By Ivan Pereira
Southeast Queens’ health civic group said it is reserving judgment on plans to bring a high-tech cancer treatment center to the former site of Mary Immaculate Hospital.
The state Department of Health is currently reviewing three proposals to set up a proton therapy cancer center in the state, according to a spokesman for the agency.
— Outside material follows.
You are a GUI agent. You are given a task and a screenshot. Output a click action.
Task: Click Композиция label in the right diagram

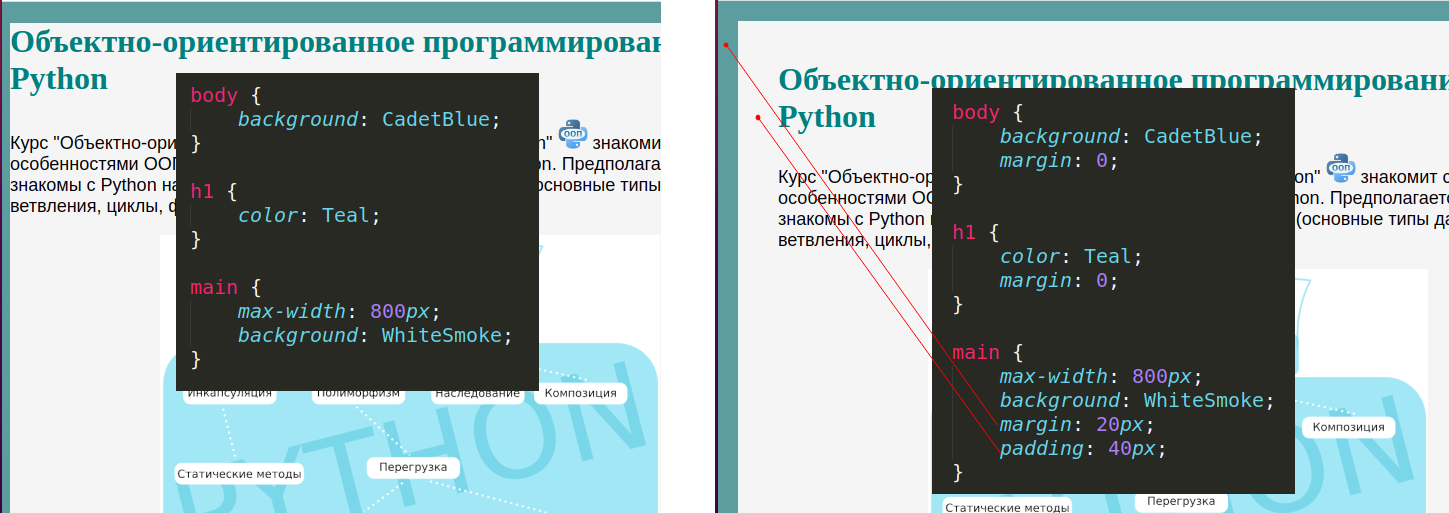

One of the proposals calls for a $273 million center to be built at the site of the Jamaica medical center that closed its doors last year following the bankruptcy of its parent company, Caritas Healthcare, according to a report in Crain’s New York Business.
A $227 million facility on the west side of Manhattan and a $201 million center located upstate are also under consideration by the state, according to a DOH spokesman.
The facility would give patients a new type of treatment called proton beam technology, which uses radiation that is emitted in “precisely focused, cancer-killing doses,” Crain’s reported.
Although the plans for the Queens facility, known as The Proton Therapy Cancer Center of New York, are still in the early stages, members of the borough health advocacy group Southeast Queens in Support of Health Services have had mixed reactions to the proposal.
SQUISH member Nisha Agarwal said the group wanted to get more information on the proposal, including how it charges for its services before giving backing.
“The coalition members are debating the merits of the cancer center,” she said. “We don’t know too much about this proton beam technology.”
Eugenia Rudmann, a SQUISH member and president of the Hollis Park Gardens Association, said she personally supported the cancer center. Rudmann said cancer rates are higher in southeast Queens and too many patients have to travel outside the neighborhood to get their treatment.
“We do have people who have this illness and, of course, if the site comes to us, the local community would be able to take advantage of it,” she said.
The state DOH said there are 563.7 cases of cancer per 100,000 males in southeast Queens and 376.5 per 100,000 females in the neighborhood. Prostate cancer is the highest form of the disease among men with 229 per 100,000 cases, according to the state. Breast cancer leads female cancer cases with 107.1 per 100,000, the DOH said.
Jule Grant, another SQUISH member, said she was not too impressed with the plan because it would not fill the real needs of the community. Since the loss of Mary Immaculate, the remaining hospitals within the southeast Queens area have been swamped with extra patients and residents have been traveling far to get their health needs met, according to Grant.
“I really don’t think that’s a top need for the community,” she said of the cancer center. “The best usage of the site would be primary care.”
But City Councilman Leroy Comrie (D-St. Albans) said he was thrilled Mary Immaculate was being considered for the proton beam cancer center because the community has been hit hard by Mary Immaculate’s closing.
“It would be a necessary component,” Comrie said of the cancer center.